How does Shakespeare use humor in the opening scene of Julius Caesar?
Immediately preceding the first production of Shakespeare's Julius Caesar in 1599 was a romantic comedy called The Shoemaker's Holiday by Thomas Dekker (c.1572-1632). Some scholars believe he had a hand in editing some of Shakespeare's plays. Patrons to the theatre during the Elizabethan Age might see productions back to back; frequently the actors would perform one play in the morning and another at night. Those watching the opening to JC would clearly recognize that Shakespeare was spoofing the preceding play, ever so briefly through the character of the cobbler, before getting down to the serious business of conspiring against and murdering Caesar.
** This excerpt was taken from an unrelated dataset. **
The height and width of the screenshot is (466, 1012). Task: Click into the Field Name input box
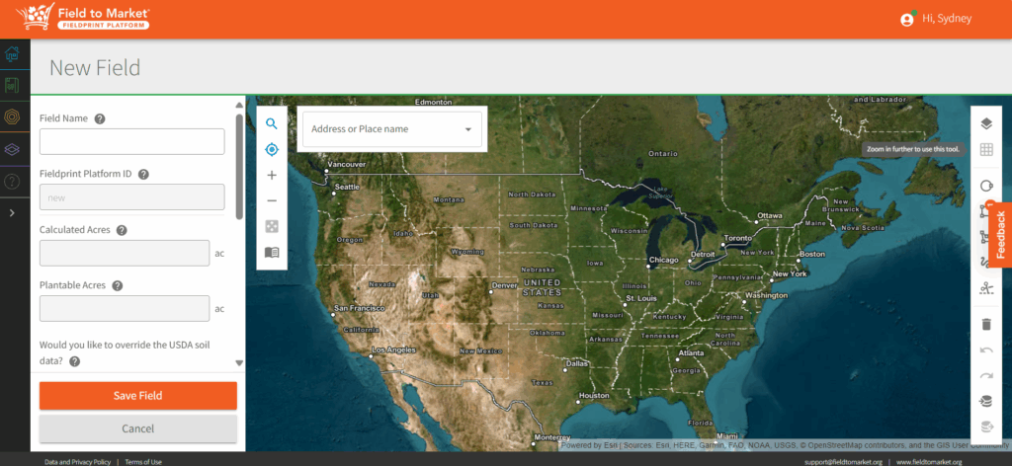(x=131, y=142)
Shakespeare often uses simple people for comic relief in his plays. Fools, jesters, merchants, etc. In Act I of Julius Caesar, several "commoners" are milling about in the streets, not working, celebrating Caesar's latest victory. An exchange of words takes place between these commoners and Flavus and Marullus, who call them "idle creatures" and chide them for not working. They parry back and forth and, believe it or not, the exchange would have been quite humorous in Shakespeare's time. For example, the cobbler puns: "I am a mender of bad soles" - foreshadowing, in a humorous way, that there are going to be some "bad souls" in the play that will need mending. Read carefully the words of the "second commoner" and look for hidden meaning in his words. Shakespeare uses humor to foreshadow the tragic events that are to follow in the play.